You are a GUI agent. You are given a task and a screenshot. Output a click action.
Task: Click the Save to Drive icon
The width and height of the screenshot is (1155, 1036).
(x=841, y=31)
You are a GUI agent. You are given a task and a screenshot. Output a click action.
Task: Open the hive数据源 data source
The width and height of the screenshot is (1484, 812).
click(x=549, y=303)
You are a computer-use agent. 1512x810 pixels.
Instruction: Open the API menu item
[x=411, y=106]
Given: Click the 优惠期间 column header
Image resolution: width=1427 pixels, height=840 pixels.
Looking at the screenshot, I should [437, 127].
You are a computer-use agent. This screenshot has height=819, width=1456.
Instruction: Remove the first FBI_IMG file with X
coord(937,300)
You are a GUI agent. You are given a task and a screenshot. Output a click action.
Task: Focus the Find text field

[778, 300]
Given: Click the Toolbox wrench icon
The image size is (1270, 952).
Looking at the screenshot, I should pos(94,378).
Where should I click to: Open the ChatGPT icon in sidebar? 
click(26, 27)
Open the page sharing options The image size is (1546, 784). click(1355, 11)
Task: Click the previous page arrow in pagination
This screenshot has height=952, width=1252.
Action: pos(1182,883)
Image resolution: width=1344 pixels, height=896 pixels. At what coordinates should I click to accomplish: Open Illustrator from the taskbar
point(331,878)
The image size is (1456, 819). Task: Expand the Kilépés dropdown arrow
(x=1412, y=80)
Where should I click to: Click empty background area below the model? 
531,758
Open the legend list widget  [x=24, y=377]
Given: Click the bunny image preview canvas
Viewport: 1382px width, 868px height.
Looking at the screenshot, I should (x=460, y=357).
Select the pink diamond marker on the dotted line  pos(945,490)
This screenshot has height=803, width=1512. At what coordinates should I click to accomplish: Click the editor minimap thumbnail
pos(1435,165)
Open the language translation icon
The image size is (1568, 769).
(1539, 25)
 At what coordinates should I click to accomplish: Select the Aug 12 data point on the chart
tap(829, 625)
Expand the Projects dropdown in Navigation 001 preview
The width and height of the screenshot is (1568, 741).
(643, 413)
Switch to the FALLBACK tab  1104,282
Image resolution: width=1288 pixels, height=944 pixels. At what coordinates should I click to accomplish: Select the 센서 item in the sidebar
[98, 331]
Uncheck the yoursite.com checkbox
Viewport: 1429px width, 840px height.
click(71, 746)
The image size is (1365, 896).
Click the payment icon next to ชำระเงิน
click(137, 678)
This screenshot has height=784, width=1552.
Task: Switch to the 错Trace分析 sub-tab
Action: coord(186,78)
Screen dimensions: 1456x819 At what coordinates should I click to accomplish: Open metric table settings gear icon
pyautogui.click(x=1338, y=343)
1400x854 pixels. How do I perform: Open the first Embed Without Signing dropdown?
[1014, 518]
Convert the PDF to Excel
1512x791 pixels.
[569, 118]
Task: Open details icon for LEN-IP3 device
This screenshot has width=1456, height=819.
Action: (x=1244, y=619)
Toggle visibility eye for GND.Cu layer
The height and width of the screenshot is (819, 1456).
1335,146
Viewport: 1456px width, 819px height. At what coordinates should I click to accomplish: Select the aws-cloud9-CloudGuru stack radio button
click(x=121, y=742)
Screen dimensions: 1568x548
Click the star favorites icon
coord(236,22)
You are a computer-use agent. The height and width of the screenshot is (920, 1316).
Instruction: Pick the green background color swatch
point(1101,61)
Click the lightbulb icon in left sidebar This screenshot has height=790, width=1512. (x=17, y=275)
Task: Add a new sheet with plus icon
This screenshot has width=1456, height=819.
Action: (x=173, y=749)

* * * *

Exercise instructions: Write out all of the entries above, exactly and in full.

Your response:
You are a GUI agent. You are given a task and a screenshot. Output a click action.
Task: Click the Save to Drive icon
The width and height of the screenshot is (1155, 1036).
(x=841, y=31)
You are a GUI agent. You are given a task and a screenshot. Output a click action.
Task: Open the hive数据源 data source
The width and height of the screenshot is (1484, 812).
click(x=549, y=303)
You are a computer-use agent. 1512x810 pixels.
Instruction: Open the API menu item
[x=411, y=106]
Given: Click the 优惠期间 column header
Image resolution: width=1427 pixels, height=840 pixels.
Looking at the screenshot, I should [437, 127].
You are a computer-use agent. This screenshot has height=819, width=1456.
Instruction: Remove the first FBI_IMG file with X
coord(937,300)
You are a GUI agent. You are given a task and a screenshot. Output a click action.
Task: Focus the Find text field

[778, 300]
Given: Click the Toolbox wrench icon
The image size is (1270, 952).
Looking at the screenshot, I should pos(94,378).
Where should I click to: Open the ChatGPT icon in sidebar? 
click(26, 27)
Open the page sharing options The image size is (1546, 784). click(1355, 11)
Task: Click the previous page arrow in pagination
This screenshot has height=952, width=1252.
Action: pos(1182,883)
Image resolution: width=1344 pixels, height=896 pixels. At what coordinates should I click to accomplish: Open Illustrator from the taskbar
point(331,878)
The image size is (1456, 819). Task: Expand the Kilépés dropdown arrow
(x=1412, y=80)
Where should I click to: Click empty background area below the model? 
531,758
Open the legend list widget  [x=24, y=377]
Given: Click the bunny image preview canvas
Viewport: 1382px width, 868px height.
Looking at the screenshot, I should (x=460, y=357).
Select the pink diamond marker on the dotted line  pos(945,490)
This screenshot has height=803, width=1512. At what coordinates should I click to accomplish: Click the editor minimap thumbnail
pos(1435,165)
Open the language translation icon
The image size is (1568, 769).
(1539, 25)
 At what coordinates should I click to accomplish: Select the Aug 12 data point on the chart
tap(829, 625)
Expand the Projects dropdown in Navigation 001 preview
The width and height of the screenshot is (1568, 741).
(643, 413)
Switch to the FALLBACK tab  1104,282
Image resolution: width=1288 pixels, height=944 pixels. At what coordinates should I click to accomplish: Select the 센서 item in the sidebar
[98, 331]
Uncheck the yoursite.com checkbox
Viewport: 1429px width, 840px height.
click(71, 746)
The image size is (1365, 896).
Click the payment icon next to ชำระเงิน
click(137, 678)
This screenshot has height=784, width=1552.
Task: Switch to the 错Trace分析 sub-tab
Action: coord(186,78)
Screen dimensions: 1456x819 At what coordinates should I click to accomplish: Open metric table settings gear icon
pyautogui.click(x=1338, y=343)
1400x854 pixels. How do I perform: Open the first Embed Without Signing dropdown?
[1014, 518]
Convert the PDF to Excel
1512x791 pixels.
[569, 118]
Task: Open details icon for LEN-IP3 device
This screenshot has width=1456, height=819.
Action: (x=1244, y=619)
Toggle visibility eye for GND.Cu layer
The height and width of the screenshot is (819, 1456).
1335,146
Viewport: 1456px width, 819px height. At what coordinates should I click to accomplish: Select the aws-cloud9-CloudGuru stack radio button
click(x=121, y=742)
Screen dimensions: 1568x548
Click the star favorites icon
coord(236,22)
You are a computer-use agent. The height and width of the screenshot is (920, 1316).
Instruction: Pick the green background color swatch
point(1101,61)
Click the lightbulb icon in left sidebar This screenshot has height=790, width=1512. (x=17, y=275)
Task: Add a new sheet with plus icon
This screenshot has width=1456, height=819.
Action: (x=173, y=749)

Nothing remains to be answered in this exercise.